Friday, June 15, 2012

SBAs - Search Based Applications



Googling for the above term (as of this day) does not returns quality results. However, if you search for Search Based Applications (SBAs) you will hit a wikipedia entry and certain other articles which have used the similar term. You will even find a book by the same name on Amazon. To sum, it simply means that my thought process is cutting edge ;) ...come on, this is my blog, I can brag!

But, I'm not kidding, the idea in itself is very simple... just use right data-structure(inverted indexes) for read-intensive jobs and it dramatically simplifies your application architecture and brings God sent agility to your deliveries. Let me try to explain that...

In traditional database-centered-applications data stored in relational databases can only be retrieved through SQLs, which is a good thing as it standardizes the information access. However, let us try to contrast them with SBAs;

  • If the desired information is too complicated to derive from the existing data, think query complexity, frequency for the requested information, scalability, while SBAs can process both structured and natural language queries and then provide faceted navigation which allows users to slice-n-dice data in innumerable ways.
  • If the needed query does not exists and as such users will need to wait for the completion of next sprint while in the other case if you have indexed the data, the information is mostly available.

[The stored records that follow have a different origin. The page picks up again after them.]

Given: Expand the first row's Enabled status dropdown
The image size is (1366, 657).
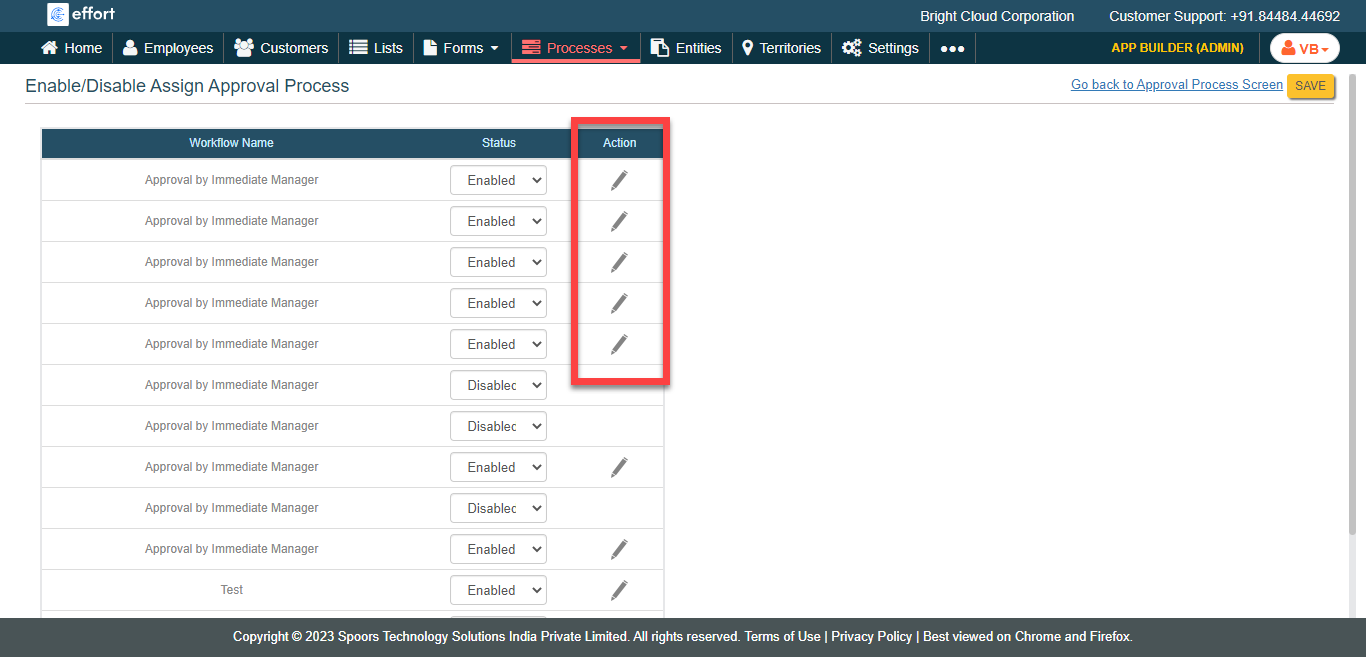Looking at the screenshot, I should click(x=498, y=180).
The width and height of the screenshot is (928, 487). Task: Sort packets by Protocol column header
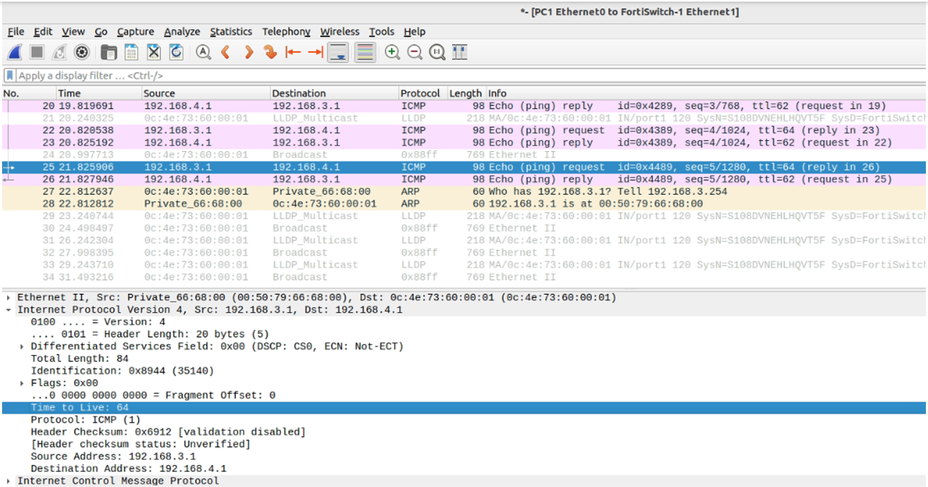coord(420,93)
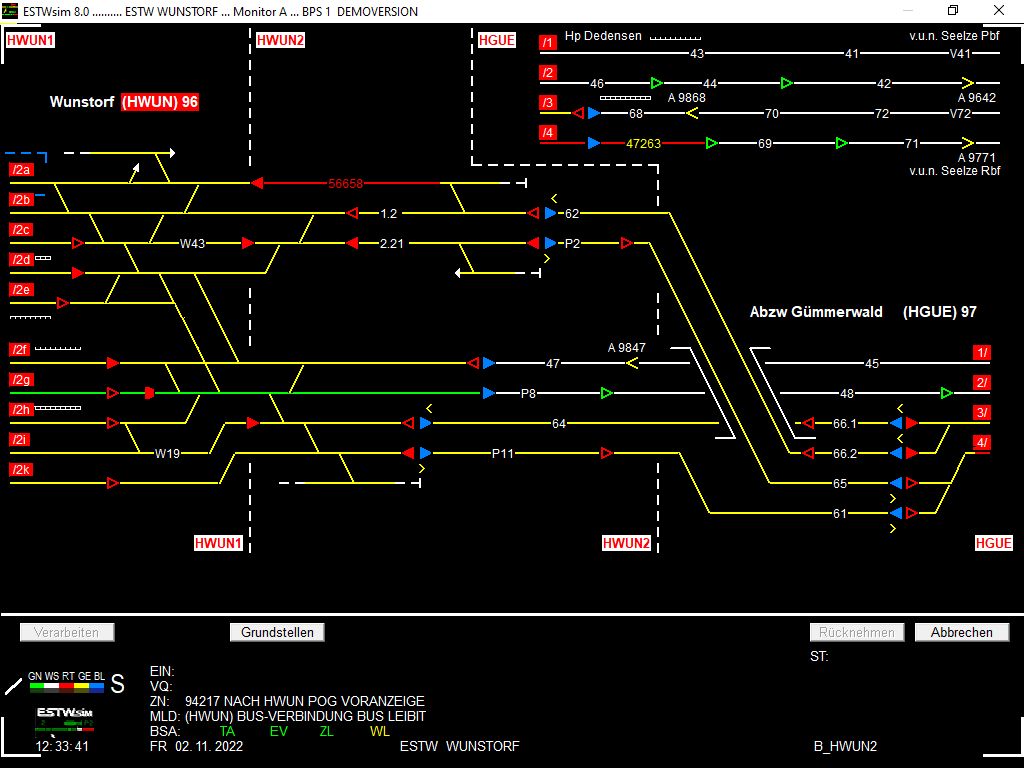
Task: Open the ESTWsim logo thumbnail
Action: coord(65,718)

Think fast time to market, high agility!
  • Forget mulitple tables, think about a scenario where in you need collate information from multiple data sources read emails, blog entry, cvs, pdf, office documents, simply put if you can groke text SBAs can digest them to seek intelligent information later.


As if it was not enough motivation for us to experiment more with SBAs here is some more;

  • SBAs are more fault tolerant to user queries and can make spelling suggestions, return results for synonymous queries
  • You can integrate your SBA with some statistical based system to identify popular entries or make recommendations using clustering and collaborative filtering
  • You can even filter results which are not suitable for user think access permissions, adult content, exclusively for club members


Mind you all this talk is not just about 'search text box' generated results the usage can be more implicit based on user's context which may be driven by application specific use cases like content browsing.

Today I've just scratched the surface, more later..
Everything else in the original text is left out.